# New to drywall texturing can I go over an existing knock down with same texture?



## RoddyDa (Sep 20, 2015)

I have a small bedroom I'm working on where I replaced 3 walls with new sheetrock. The room is only 12x12 with a light knock down texture on ceiling I'm thinking it would be less hassle to just spray the entire ceiling to duplicate the original texture rather than just spraying where I taped the three walls and trying to blend those in to the original. Can I spray texture over the existing texture without problems...meaning is it going to give me a weird pattern? Or do I need to skim coat it first. The original walls themselves have a light orange peel which will also be kept the same...the 4th wall which was not touched has a large triple closet door opening so I figured respraying this wall too would be best. I will be using a hopper gun and was debating of going with bag mix vs premix. What are your guys thoughts on all of this?


----------



## Mr.Brightstar (Dec 2, 2011)

Try it out on a scrap pice of drywall first. Then you'll have an idea of what it will look like.


----------



## cgrantham87 (Jun 11, 2015)

I would do the skim coat on the old walls , that way it would end up all looking the same. And I prefer premix over bag of mix.


----------



## Sir Mixalot (Jan 7, 2008)

I would skim the ceiling first. Because if the ceiling has been painted it will affect how the knockdown knocks down (smushes out too much IMO).

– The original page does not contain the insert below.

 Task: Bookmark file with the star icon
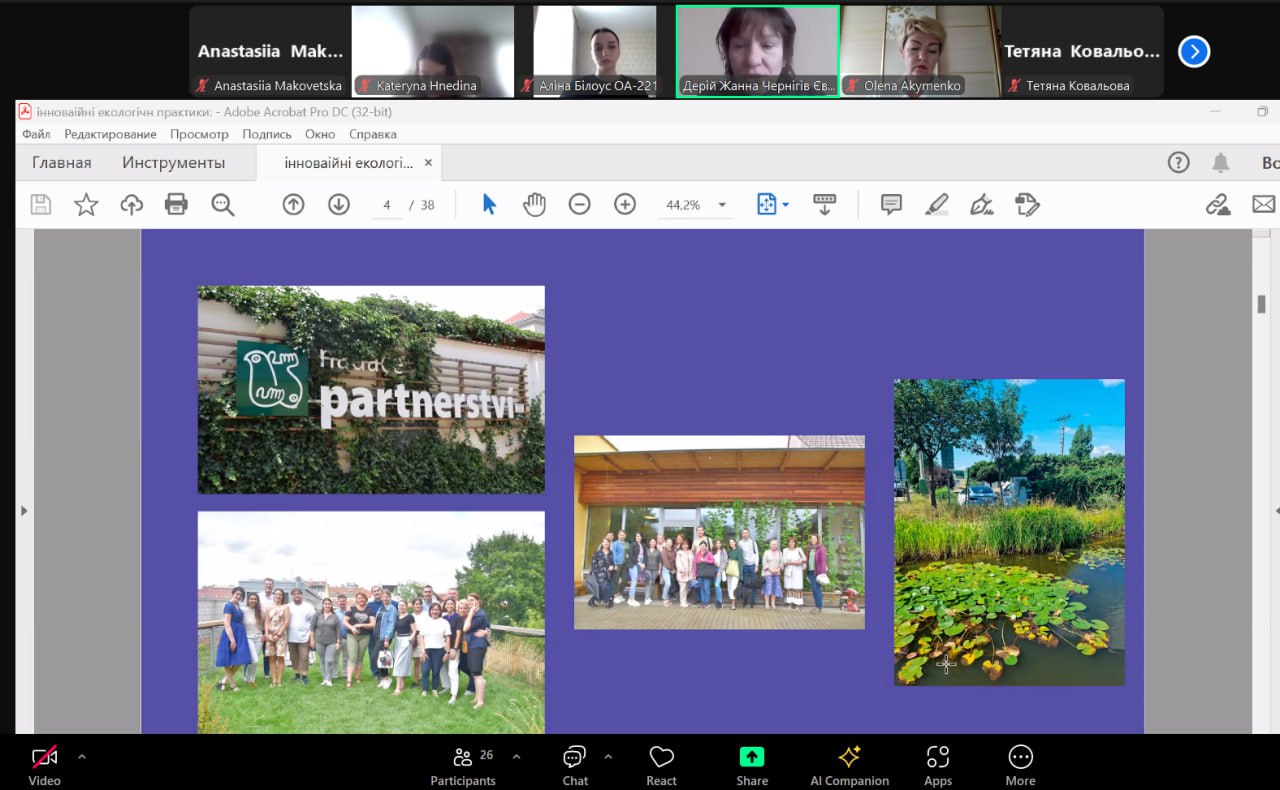(x=86, y=205)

I like premix. But if you're using a hopper I would use bag. Hoppers have a hard time throwing a larger knockdown on a ceilings without thinning the mix too much. Bag mix is lighter in weight then premix.


----------



## RoddyDa (Sep 20, 2015)

Does anyone have experience using Westpac Material products? I read reviews saying that their premix texture has a strong odor that won't go away. Not sure if that's just due to user error and they have Bacterial growth occurring. 

I ended up picking up a sack of Westpac Blue Line II to experiment with. My choices were this or regular Blue Line


----------